After graduating from high school, I was excited to start a new chapter in my life. But by the end of my first semester, my relationship was over and the negative voice came back even stronger. I felt like I was in a black hole that I couldn’t get out of. Until the morning I woke up and realized I should be focusing on my ultimate happiness and not anyone else’s.
I started working out and eating healthier (not to lose weight, but to build my confidence), and it felt amazing. I used to dread going to the gym but it was starting to become a new love of mine. I started to feel more confident with myself overall and have been for awhile, even when life isn't perfect or when I slip up. I noticed that the way I was talking to myself wasn’t healthy for me mentally and emotionally and I started to change my perspective to a more positive one. That negative voice would tell me things that seem to be impossible to fix but when I started to tell myself that things can change if I worked hard enough to make my goals into reality, that negative voice started to fade again.

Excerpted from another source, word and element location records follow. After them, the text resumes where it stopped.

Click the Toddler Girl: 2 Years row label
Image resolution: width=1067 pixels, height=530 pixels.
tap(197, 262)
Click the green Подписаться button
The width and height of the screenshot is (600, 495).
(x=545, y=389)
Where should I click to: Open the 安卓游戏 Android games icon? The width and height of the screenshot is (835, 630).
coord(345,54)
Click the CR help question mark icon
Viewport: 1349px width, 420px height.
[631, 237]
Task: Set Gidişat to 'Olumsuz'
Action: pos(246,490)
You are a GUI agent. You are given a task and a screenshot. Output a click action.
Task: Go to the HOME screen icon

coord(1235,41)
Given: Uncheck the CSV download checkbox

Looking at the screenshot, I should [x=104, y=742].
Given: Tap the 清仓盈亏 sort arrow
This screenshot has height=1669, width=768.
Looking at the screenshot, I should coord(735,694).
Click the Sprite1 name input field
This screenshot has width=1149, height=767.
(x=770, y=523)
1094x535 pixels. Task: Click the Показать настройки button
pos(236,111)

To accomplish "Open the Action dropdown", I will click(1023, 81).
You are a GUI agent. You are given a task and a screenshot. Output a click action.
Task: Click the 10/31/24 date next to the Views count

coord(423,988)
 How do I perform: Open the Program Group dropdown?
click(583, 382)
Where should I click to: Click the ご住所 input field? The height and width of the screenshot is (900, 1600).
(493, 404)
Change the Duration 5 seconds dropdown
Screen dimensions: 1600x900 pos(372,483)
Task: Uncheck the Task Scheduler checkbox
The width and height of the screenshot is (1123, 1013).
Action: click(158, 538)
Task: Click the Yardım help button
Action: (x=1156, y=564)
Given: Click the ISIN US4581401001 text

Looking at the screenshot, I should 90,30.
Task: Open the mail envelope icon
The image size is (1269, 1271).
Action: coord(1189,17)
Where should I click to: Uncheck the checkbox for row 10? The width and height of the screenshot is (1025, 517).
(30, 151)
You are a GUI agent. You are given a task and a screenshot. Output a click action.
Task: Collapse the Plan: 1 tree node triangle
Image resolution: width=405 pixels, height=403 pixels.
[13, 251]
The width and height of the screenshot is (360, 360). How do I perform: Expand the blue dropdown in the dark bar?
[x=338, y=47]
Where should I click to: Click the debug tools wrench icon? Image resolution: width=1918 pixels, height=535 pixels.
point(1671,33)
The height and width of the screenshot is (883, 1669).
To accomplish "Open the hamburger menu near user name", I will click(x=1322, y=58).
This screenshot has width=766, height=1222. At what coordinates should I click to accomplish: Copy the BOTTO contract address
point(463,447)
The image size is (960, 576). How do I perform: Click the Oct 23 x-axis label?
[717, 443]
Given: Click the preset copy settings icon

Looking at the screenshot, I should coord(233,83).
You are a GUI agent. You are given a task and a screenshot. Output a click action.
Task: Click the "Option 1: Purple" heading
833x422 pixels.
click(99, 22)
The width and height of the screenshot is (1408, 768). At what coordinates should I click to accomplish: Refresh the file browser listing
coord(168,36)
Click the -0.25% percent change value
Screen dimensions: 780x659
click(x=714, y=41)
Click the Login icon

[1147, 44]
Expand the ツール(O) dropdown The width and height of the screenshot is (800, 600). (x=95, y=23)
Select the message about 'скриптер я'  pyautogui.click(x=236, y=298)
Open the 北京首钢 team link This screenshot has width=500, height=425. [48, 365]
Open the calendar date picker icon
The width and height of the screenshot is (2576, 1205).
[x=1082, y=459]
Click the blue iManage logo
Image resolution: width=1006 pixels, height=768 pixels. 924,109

The moral of the story: We tend to be our own worst critics. We have to change our own narrative and how we speak to ourselves internally. Of course, I still have down days but there are more days where I feel happier overall with myself and the things that I accomplish. My mean girl voice is barely a whisper now.
Sometimes, it just takes having patience with yourself to get things right. It’s not going to happen overnight so just remember to give yourself time to learn and grow from your experiences and mistakes. Those things will help build you into the person that you want to be.